**Set problem**
Edit the rows starting at the line that contains "[treeitem] (172, 485)" and stopping after the line that contains "Anno Scolastico 2012 - 2013 (175, 70)": replace "Anno Scolastico" with "Anno Accademico" and leave all else unchanged.

Saved data entries:
--- begin ---
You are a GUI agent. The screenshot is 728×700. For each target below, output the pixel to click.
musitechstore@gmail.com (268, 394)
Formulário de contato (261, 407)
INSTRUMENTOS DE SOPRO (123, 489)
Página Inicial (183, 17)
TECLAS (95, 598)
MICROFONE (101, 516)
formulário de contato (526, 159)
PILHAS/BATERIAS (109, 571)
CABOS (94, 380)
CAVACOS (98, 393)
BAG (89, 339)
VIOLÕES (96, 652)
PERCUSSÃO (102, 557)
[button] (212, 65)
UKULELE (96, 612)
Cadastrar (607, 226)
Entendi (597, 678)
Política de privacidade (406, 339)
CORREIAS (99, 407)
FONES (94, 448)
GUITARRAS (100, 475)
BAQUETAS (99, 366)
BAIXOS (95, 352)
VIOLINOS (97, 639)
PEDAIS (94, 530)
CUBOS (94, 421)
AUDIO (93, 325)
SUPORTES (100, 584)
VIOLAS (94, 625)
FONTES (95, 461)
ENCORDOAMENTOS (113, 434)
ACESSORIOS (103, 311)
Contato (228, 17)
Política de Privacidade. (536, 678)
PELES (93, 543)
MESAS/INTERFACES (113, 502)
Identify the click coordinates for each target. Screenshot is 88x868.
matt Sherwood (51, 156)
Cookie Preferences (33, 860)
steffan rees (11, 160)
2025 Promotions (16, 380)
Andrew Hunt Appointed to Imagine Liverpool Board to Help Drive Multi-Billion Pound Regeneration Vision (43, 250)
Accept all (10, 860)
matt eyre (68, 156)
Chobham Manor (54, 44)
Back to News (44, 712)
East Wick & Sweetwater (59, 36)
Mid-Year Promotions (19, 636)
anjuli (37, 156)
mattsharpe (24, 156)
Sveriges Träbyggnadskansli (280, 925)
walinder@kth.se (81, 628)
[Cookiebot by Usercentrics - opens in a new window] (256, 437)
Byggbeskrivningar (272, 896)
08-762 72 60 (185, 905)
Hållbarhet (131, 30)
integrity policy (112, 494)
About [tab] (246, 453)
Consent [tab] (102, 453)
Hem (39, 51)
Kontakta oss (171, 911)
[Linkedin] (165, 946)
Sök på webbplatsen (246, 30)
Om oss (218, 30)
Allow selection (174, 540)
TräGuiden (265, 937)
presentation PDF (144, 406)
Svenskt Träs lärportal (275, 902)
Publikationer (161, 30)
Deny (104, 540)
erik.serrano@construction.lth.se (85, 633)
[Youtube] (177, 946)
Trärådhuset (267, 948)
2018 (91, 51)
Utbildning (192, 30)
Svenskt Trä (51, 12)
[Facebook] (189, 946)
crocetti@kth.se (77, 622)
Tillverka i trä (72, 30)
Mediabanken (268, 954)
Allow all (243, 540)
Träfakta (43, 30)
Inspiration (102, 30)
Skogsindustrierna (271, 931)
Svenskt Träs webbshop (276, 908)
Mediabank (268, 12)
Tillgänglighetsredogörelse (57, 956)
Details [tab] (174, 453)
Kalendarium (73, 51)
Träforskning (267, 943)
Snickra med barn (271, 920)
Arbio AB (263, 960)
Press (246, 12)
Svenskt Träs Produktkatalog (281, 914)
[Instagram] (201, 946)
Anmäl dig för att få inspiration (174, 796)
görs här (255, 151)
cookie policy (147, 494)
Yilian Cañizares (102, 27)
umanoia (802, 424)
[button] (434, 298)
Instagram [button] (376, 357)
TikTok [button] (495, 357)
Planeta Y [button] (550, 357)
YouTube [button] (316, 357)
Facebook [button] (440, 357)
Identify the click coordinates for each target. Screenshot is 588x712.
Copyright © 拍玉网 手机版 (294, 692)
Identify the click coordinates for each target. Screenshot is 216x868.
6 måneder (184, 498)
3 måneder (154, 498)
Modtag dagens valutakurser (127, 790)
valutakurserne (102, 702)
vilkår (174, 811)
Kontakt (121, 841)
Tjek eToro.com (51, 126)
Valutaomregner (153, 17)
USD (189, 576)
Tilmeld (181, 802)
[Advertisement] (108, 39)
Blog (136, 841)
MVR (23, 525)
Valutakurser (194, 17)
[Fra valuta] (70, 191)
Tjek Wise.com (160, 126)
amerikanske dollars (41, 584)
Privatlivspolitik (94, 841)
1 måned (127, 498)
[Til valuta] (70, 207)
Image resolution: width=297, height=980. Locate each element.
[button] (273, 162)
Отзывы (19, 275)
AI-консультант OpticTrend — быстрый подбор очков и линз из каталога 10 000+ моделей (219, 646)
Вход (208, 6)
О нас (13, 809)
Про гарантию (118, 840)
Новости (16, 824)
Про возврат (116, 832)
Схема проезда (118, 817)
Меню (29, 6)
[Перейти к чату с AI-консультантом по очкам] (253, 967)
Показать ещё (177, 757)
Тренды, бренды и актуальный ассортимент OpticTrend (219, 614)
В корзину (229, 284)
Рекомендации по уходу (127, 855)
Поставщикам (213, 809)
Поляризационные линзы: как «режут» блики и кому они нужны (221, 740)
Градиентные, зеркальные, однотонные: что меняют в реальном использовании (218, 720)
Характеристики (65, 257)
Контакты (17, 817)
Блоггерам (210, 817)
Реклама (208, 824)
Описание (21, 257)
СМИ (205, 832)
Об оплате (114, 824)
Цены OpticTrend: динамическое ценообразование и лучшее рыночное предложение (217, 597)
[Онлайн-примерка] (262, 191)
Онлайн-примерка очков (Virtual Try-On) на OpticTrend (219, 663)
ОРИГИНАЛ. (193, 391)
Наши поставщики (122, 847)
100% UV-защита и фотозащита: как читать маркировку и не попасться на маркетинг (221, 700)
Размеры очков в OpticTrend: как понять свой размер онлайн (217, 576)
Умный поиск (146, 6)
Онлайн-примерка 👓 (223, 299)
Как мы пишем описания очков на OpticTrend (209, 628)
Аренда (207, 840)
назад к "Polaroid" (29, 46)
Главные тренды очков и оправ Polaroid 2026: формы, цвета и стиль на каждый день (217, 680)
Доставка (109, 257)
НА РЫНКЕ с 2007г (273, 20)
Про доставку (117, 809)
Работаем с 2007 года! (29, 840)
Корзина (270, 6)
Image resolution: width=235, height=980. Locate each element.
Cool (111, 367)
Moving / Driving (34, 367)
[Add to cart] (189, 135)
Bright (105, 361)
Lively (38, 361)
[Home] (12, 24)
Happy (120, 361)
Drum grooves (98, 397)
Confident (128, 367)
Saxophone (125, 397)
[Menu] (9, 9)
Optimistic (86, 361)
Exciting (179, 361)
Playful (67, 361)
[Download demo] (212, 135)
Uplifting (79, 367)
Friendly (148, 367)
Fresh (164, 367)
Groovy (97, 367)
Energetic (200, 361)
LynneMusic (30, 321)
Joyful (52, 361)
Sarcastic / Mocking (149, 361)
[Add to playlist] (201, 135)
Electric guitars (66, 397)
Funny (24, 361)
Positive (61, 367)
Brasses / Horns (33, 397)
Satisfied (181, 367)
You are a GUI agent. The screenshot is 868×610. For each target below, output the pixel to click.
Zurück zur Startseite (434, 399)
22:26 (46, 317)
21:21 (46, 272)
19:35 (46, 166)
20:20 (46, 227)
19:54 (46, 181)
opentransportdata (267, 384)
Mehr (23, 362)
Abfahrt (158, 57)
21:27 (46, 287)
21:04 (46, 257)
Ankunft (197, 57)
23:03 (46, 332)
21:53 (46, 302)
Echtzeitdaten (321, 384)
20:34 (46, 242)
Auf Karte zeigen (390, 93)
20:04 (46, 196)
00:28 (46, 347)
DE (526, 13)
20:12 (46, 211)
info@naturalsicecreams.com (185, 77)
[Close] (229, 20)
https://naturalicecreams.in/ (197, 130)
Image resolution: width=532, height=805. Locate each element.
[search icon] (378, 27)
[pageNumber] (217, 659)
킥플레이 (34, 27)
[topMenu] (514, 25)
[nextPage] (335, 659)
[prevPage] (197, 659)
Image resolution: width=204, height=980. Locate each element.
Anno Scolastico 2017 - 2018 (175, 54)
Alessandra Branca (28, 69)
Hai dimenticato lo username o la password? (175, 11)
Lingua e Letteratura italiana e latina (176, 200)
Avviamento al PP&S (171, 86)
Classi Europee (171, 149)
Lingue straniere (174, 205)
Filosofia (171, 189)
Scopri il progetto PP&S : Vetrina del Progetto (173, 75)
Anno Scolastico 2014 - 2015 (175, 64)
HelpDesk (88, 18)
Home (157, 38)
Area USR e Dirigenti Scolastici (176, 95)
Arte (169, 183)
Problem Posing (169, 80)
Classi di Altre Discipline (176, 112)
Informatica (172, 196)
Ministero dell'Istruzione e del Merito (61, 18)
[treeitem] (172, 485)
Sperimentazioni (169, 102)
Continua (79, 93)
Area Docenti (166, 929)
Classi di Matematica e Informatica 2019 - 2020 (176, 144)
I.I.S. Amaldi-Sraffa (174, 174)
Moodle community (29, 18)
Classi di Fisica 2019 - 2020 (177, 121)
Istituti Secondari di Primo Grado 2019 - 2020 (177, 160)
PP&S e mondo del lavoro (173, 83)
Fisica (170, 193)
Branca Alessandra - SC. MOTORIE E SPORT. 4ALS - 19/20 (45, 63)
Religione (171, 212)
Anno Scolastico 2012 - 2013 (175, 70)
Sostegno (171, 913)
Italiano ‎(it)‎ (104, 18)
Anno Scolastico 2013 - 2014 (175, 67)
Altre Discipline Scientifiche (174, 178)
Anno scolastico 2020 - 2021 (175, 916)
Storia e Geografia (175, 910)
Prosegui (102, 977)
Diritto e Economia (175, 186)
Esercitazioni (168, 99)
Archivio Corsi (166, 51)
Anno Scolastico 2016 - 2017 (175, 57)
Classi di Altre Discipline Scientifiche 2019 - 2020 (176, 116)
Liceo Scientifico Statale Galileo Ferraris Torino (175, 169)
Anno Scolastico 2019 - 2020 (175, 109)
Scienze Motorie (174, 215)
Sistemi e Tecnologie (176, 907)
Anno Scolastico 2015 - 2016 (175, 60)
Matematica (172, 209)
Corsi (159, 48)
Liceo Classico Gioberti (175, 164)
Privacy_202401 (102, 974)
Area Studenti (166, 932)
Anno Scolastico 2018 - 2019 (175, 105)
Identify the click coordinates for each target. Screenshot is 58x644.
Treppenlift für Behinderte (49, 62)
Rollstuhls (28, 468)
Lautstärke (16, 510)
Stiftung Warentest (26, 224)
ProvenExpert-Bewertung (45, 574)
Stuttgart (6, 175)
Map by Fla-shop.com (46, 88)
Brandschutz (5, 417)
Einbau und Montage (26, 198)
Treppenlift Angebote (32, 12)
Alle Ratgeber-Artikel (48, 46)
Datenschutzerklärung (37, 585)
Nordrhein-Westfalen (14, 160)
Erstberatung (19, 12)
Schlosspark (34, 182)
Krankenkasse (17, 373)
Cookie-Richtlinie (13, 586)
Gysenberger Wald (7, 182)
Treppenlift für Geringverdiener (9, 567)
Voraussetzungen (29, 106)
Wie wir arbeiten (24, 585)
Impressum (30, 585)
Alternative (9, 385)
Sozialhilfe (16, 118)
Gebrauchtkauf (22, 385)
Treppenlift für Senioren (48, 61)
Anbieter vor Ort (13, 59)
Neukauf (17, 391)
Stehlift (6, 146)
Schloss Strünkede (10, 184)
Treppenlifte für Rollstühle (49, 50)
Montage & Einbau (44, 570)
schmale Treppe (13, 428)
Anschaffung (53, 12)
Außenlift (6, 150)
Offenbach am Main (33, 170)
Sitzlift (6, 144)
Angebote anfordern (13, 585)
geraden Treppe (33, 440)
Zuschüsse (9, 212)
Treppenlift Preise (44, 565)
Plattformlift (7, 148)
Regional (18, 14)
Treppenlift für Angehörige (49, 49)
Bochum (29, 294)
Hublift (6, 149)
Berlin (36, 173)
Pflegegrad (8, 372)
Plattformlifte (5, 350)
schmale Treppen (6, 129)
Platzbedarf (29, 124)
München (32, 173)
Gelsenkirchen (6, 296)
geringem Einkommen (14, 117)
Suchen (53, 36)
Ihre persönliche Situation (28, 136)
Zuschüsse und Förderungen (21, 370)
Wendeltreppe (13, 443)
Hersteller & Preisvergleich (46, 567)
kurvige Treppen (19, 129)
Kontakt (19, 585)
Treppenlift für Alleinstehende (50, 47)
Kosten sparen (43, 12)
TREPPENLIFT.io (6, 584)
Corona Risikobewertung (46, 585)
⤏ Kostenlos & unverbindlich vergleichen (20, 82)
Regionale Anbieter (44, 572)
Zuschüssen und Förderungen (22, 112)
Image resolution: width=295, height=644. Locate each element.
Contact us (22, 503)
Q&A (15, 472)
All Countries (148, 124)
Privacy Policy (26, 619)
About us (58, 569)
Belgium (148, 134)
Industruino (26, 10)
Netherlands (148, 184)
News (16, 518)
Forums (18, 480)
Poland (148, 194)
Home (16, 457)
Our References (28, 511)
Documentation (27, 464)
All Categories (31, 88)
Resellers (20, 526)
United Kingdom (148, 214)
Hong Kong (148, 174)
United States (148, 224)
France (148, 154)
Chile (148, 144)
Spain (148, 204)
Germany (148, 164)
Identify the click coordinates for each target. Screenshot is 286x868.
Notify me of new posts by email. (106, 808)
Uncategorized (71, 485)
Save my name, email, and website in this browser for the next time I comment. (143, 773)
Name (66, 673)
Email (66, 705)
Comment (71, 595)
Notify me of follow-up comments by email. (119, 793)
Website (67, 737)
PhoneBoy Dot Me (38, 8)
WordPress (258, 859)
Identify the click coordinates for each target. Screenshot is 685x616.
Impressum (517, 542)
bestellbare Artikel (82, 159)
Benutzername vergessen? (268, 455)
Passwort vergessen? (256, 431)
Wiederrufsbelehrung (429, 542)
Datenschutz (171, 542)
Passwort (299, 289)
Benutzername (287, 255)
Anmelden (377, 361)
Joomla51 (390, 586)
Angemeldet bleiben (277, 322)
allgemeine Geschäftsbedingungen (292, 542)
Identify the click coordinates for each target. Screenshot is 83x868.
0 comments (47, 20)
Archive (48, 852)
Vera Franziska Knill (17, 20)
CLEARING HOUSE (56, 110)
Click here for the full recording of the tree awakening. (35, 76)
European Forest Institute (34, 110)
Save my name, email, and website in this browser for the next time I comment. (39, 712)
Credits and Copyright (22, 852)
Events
--- end ---
**Solution to this task**
[treeitem] (172, 485)
Sperimentazioni (169, 102)
Continua (79, 93)
Area Docenti (166, 929)
Classi di Matematica e Informatica 2019 - 2020 (176, 144)
I.I.S. Amaldi-Sraffa (174, 174)
Moodle community (29, 18)
Classi di Fisica 2019 - 2020 (177, 121)
Istituti Secondari di Primo Grado 2019 - 2020 (177, 160)
PP&S e mondo del lavoro (173, 83)
Fisica (170, 193)
Branca Alessandra - SC. MOTORIE E SPORT. 4ALS - 19/20 (45, 63)
Religione (171, 212)
Anno Accademico 2012 - 2013 (175, 70)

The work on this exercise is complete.